> [Set exercise a]: Using the Ph.D. program description, list every requirement for the degree.

━━━ Excerpted passage

The Ph.D. Program in Architecture is focused on the production of knowledge in the historical, theoretical, or technological development of architecture, landscape architecture, and historic preservation. Operating within the context of a design school in a university setting, it is a fundamentally interdisciplinary program, and seeks to explore opportunities in the wider university to reconsider the terms, methods, and futures of architectural knowledge.
To see current and recent student work from the program, go to the work link above. You can also explore recent events and programs sponsored by the Graduate Group and news about faculty and students. Faculty members of Graduate Group are listed below with their research focus.
The Program is especially interested in interdisciplinary scholarship that explores and rescripts the boundaries of the discipline. Projects in History/Theory often explore connections between architectural histories and theories and histories of technology and environment; of race, class, and gender; of politics, economics, and equity; many are attuned to the role of media in producing and understanding architectural ideas. Technological research operates on structural and environmental knowledge. While much of the required coursework for the degree takes place within the School of Design, the curriculum allows extensive opportunities for students to take advantage of the rich resources of the University in their elective courses, in preparing their bibliographies and in writing their dissertations.
Requirements for the degree include twenty approved courses, the passing of two language exams, a qualifying examination, a preliminary examination, teaching experience, a dissertation and a final defense. Course work from previous graduate level programs can reduce the number of required courses for the Ph.D. Students generally spend three to four semesters on campus in order to complete requirements and advance to dissertation status. We encourage students to complete the degree in four to five years.
Students are assigned an advisor upon entering the program, and often choose their dissertation advisor within the first year. Most advisory committees are, like the work itself, interdisciplinary, and draw from experts within the School, the University, and the wider scholarly community.
The program is administered by a Graduate Group, consisting of faculty in the Department of Architecture, Landscape Architecture and Historic Preservation, as well as from associated departments including History of Art, History and Sociology of Science, and other departments across the university. Students from the program often serve as pre-doctoral fellows in a range of University research centers, including the Penn Program in the Environmental Humanities and the Penn/Mellon Colloquium in Humanities+Urbanism+Design.
The program accepts applicants holding Master's degrees in architecture or a related field, such as landscape architecture or historic preservation. Applications to the Ph.D. program are accepted once a year as part of the Weitzman School’s admissions process.

━━━━━━
━━━ Rows

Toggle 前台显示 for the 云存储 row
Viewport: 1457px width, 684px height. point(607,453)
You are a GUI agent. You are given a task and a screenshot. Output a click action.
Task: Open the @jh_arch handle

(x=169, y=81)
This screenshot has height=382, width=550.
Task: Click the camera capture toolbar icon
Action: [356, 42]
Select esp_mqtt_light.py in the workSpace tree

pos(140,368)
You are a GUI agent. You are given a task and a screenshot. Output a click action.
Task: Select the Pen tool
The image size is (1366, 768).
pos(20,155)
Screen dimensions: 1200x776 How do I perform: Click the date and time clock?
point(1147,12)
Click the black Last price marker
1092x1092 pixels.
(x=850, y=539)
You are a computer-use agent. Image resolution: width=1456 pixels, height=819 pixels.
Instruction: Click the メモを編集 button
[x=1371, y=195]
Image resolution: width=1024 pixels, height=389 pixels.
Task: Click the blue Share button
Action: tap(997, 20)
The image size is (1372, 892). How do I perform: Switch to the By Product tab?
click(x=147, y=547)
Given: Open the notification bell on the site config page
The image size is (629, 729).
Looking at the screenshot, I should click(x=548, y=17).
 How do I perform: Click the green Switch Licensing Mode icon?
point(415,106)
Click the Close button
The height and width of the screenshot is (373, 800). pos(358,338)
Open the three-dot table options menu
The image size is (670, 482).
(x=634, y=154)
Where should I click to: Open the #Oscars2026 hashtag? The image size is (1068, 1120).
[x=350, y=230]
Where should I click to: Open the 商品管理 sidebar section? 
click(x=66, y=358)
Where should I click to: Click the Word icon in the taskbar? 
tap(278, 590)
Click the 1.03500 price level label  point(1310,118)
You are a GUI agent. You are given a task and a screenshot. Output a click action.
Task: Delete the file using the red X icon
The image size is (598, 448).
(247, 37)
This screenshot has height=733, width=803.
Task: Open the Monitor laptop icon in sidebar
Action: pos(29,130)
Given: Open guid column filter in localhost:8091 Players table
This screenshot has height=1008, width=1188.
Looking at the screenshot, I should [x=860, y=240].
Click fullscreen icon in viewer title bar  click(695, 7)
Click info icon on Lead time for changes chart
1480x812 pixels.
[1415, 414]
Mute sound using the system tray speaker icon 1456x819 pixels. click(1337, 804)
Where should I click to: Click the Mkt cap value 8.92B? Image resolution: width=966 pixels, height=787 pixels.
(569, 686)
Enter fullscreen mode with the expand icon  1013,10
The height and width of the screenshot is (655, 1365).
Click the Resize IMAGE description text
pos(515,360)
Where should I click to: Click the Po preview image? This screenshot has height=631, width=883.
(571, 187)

━━━━━━

> [Set exercise b]: From the rows, quote the part that opens with the line containing "Where should I click to: Click the Word" and closes with the line containing "Action: pos(29,130)", keeping both of those lines.

> [Task output a]:
- twenty approved courses
- the passing of two language exams
- a qualifying examination
- a preliminary examination
- teaching experience
- a dissertation
- a final defense

> [Task output b]:
Where should I click to: Click the Word icon in the taskbar? 
tap(278, 590)
Click the 1.03500 price level label  point(1310,118)
You are a GUI agent. You are given a task and a screenshot. Output a click action.
Task: Delete the file using the red X icon
The image size is (598, 448).
(247, 37)
This screenshot has height=733, width=803.
Task: Open the Monitor laptop icon in sidebar
Action: pos(29,130)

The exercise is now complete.